Humility vs. Transformation

There are two forms of humility.

A healthy humbleness emanates from an accurate self-perception that takes into account both your greater and lesser strengths.  It is rooted in the authentic recognition that you have distinctive as well as common characteristics when compared with others.  Healthy humility is supported by a genuine yet quiet confidence.

When we possess a healthy humbleness, we put our interests, abilities, and agency in context.  We listen more.  We set appropriate goals for ourselves and have fair expectations of others.  More importantly, the healthy version of humility keeps our ego in check so that we are discouraged from projecting a blustery, boastful nature.  A healthy humility is a strong and helpful trait to possess for development leaders.

On the other hand, meekness born from feelings of worthlessness, humility that emerges when we question our true value, or a humble spirit caused by doubts in our capability or capacity to achieve greatness are examples of unhealthy humility.  Unhealthy humility is an injurious characteristic to possess.

You won’t seek that promotion if you don’t believe you deserve it or think you can’t do the work.  You won’t push yourself to finish that degree if you doubt your intellect.  You won’t lean in and take responsibility if you believe you are or will be a failure.  In so many areas of life, you simply won’t reach your far edge of promise and transform your future if your humility is driven by fear.
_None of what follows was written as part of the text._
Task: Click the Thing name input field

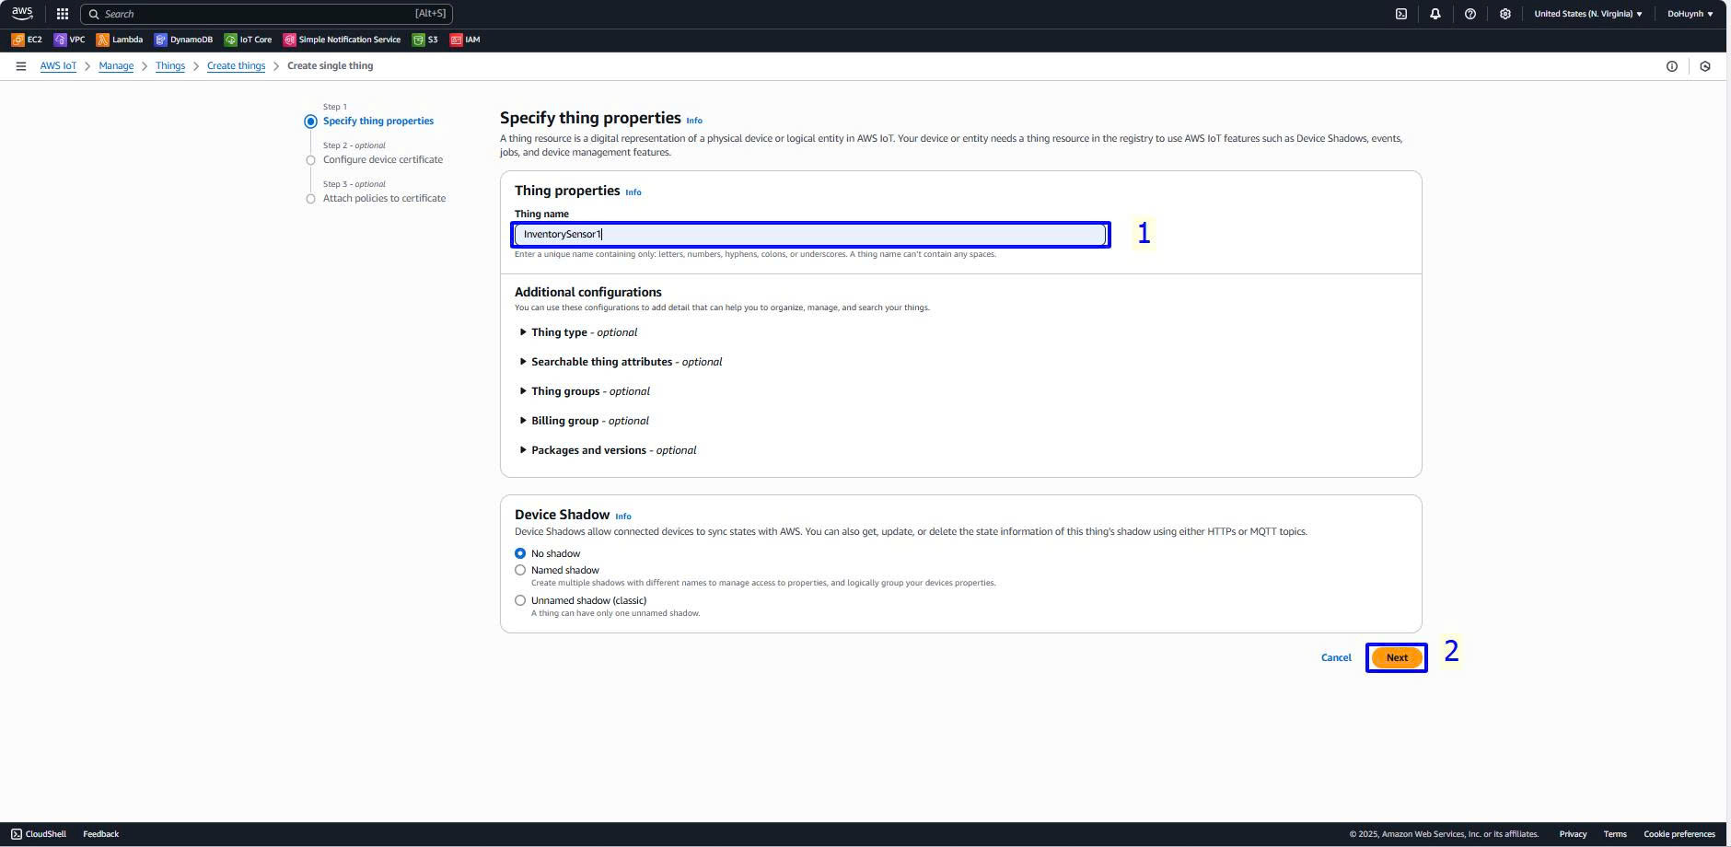Action: pyautogui.click(x=810, y=235)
Groups of people, even whole institutions, can experience unhealthy humility as well.  Some institutional cultures might find it difficult to build a compelling case for support and promote their goodness and distinctiveness because they possess an unhealthy humility at the institutional level.  They may not plan boldly around their distinctive strengths and opportunities because the unhealthy humble spirit of the institution encourages a more moderating outlook.
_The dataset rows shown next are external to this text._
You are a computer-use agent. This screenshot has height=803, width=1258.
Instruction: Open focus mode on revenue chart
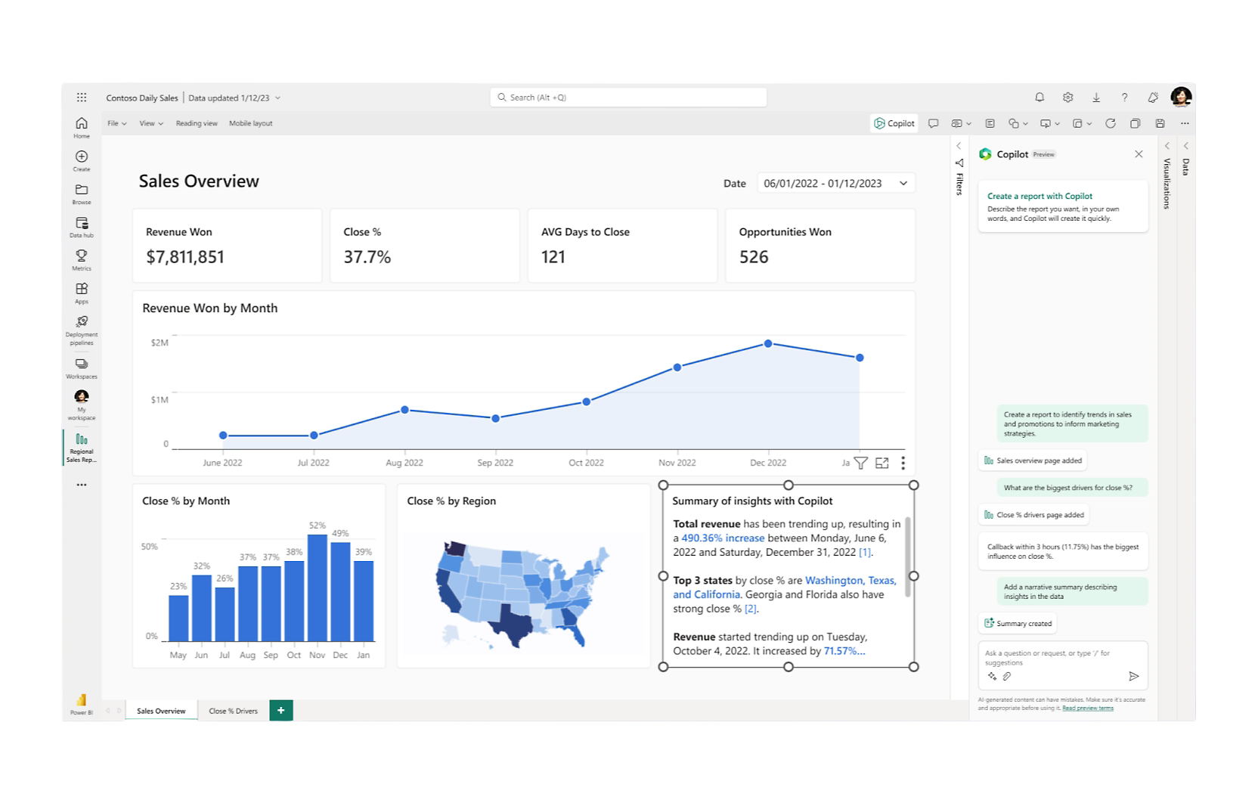point(882,463)
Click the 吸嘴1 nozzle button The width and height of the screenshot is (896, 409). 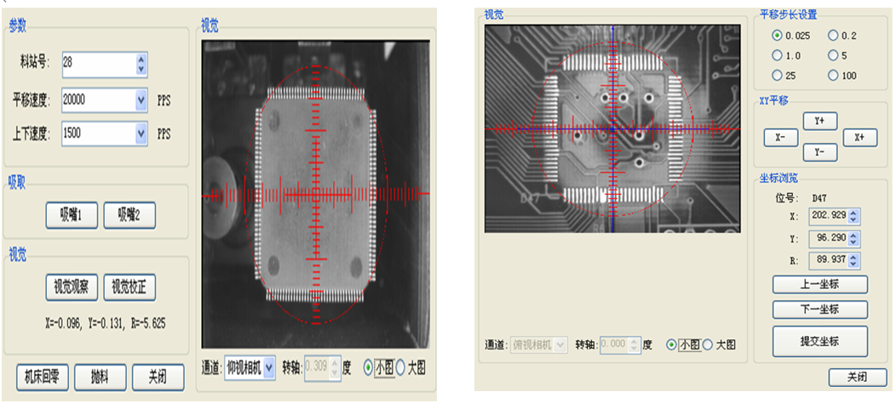click(72, 215)
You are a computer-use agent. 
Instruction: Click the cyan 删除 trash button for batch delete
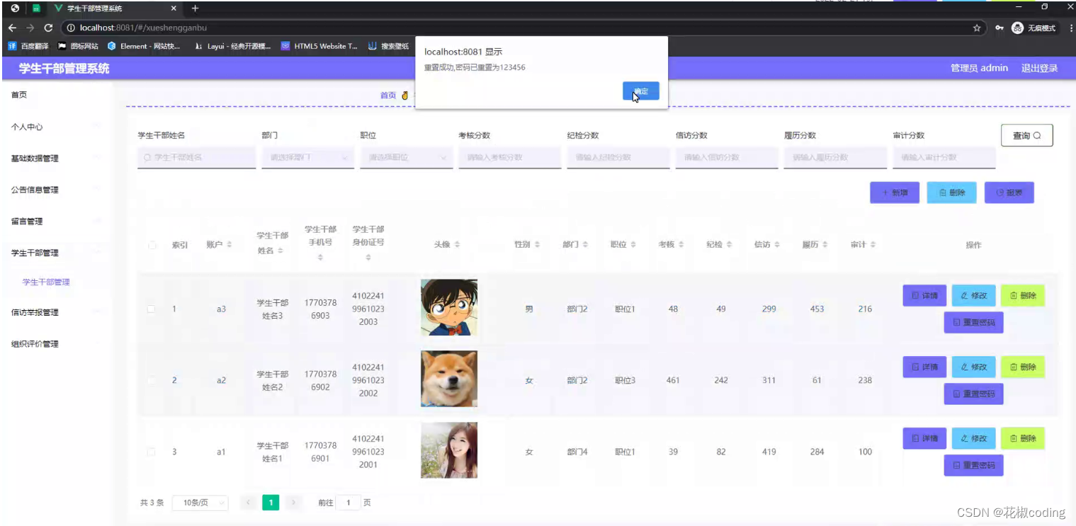951,192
In many instances, when institutions struggle to plan for and passionately promote their missions, programs, and value, it is due to a collective belief, held deep within the fabric of the culture, that mediocrity is the best that can be hoped for.  There are questions of worthiness.  And there are serious doubts that the future will be any different. The accepted (but perhaps unspoken) refrain goes something like this:

“We’ve always struggled with our enrollment/fundraising/external relations because the world has never valued us the way others are valued.  Our future won’t be any different.”
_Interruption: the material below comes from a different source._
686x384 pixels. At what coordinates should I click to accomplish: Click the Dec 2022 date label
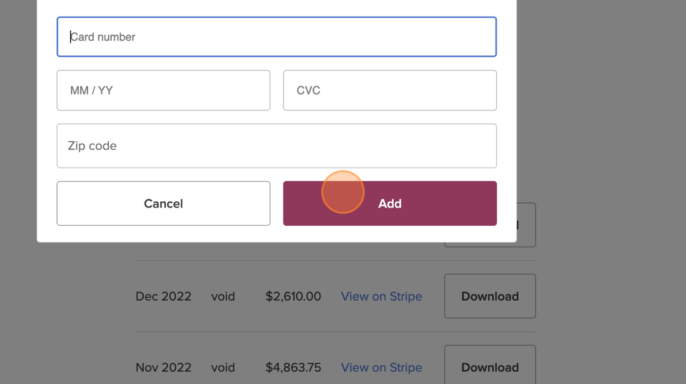click(163, 296)
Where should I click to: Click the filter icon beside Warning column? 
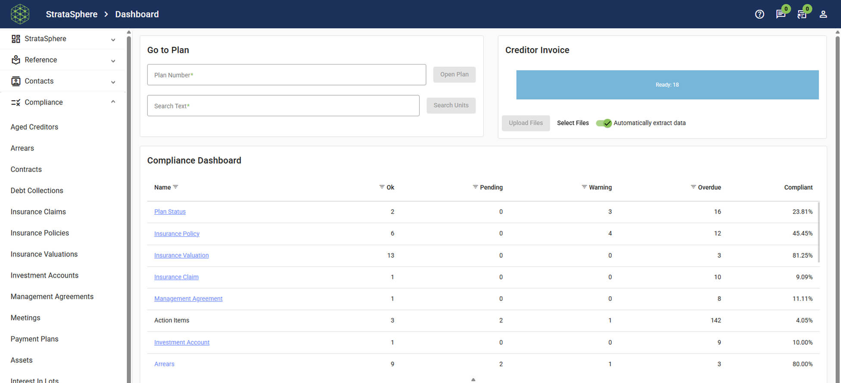pyautogui.click(x=584, y=187)
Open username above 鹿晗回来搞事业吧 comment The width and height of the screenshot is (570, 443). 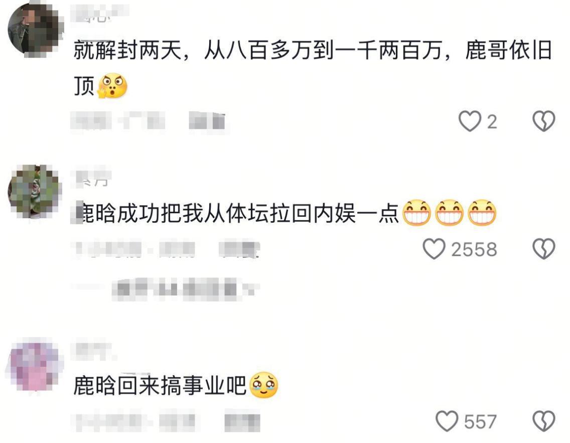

When humility is healthy – when it is projected based on strengths, confidence, and knowledge, individuals and institutions will plan boldly, act decisively, engage others effectively, and achieve meaningful goals.  But when humility is unhealthy – born of feelings of worthlessness and questions and doubt, neither the individual nor the institution will do the meaningful work of planning, engaging others, and acting confidently.  And transformation will never happen.